Le rayonnement du judaïsme normand médiéval
Au Moyen Age, l’influence de la communauté juive rouennaise était considérable. Ainsi, en 1131, lors du schisme qui l’opposa à Anaclet II, le pape Innocent II vint à Rouen pour élargir ses soutiens. Le roi d’Angleterre, Henri 1er Beauclair, l’y « honora de présents, non seulement de sa part personnelle mais aussi de la part des nobles, et même en plus de celle des juifs ».
C’est dire si les juifs de Rouen pouvaient influer sur la reconnaissance du pape par les juifs d’Europe occidentale. Au point d’ailleurs que, dix ans plus tard, Pierre le Vénérable crut nécessaire de préciser que le Messie annoncé par les juifs ne saurait évidemment s’incarner dans « ce roi qu’un certain nombre d’entre vous prétendent avoir à Narbonne et que d’autres prétendent avoir à Rouen ».

Extrait de données >>

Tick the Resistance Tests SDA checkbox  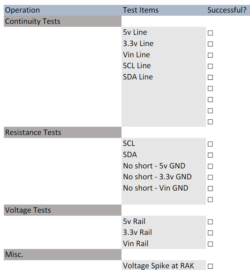point(210,155)
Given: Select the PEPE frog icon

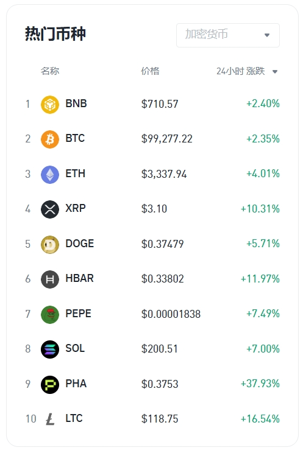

Travail demandé >>
(1) Relevez toutes les personnes désignées par leur nom dans le texte sur le judaïsme normand médiéval.
(2) Poursuivez le texte sur le judaïsme normand médiéval à la suite de sa dernière phrase.

Réponses attendues >>
(1) Innocent II, Anaclet II, Henri 1er Beauclair, Pierre le Vénérable

(2)
De même, lorsqu’il conquit l’Angleterre en 1066, Guillaume le Conquérant emmena des juifs de Rouen à Londres pour y fonder une communauté sœur, qui ne devint que peu à peu autonome. Ainsi, la chartre de 1190, promulguée à Rouen, concernait-elle les juifs d’Angleterre et de Normandie. Et ce n’est qu’en 1199 qu’a été créé le « presbytérat de tous les juifs de toute l’Angleterre ». Un fils de Rabbi Yossi, directeur de l’Ecole de Rouen, fondera à Londres en 1150 la Scola judaeorum et un petit-fils deviendra en 1207 grand rabbin d’Angleterre.
Beaucoup de règles en vigueur dans les communautés juives d’Europe occidentale résultaient de synodes tenus à Rouen. Ainsi en allaient-ils des règles applicables dans les écoles rabbiniques, et de celles, dites des « maris absents », qui étaient applicables aux maris obligés, pour raison professionnelle, de s’absenter longtemps de chez eux.
Quant aux œuvres produites par les maîtres de l’Ecole de Rouen, elles eurent un retentissement considérable à travers l’Europe, qu’il s’agisse de l’Exode d’Abraham Ibn Ezra, du Grand Mahazor illustré par Cresbia ou des tossafoth de Menahem Vardimas. Et, grâce à l’invention de l’imprimerie, la version du Talmud de Babylonie rédigée par Simson de Chinon assurera pendant longtemps au savoir talmudique des juifs de Normandie une prééminence dans toutes les écoles d’Europe centrale et orientale.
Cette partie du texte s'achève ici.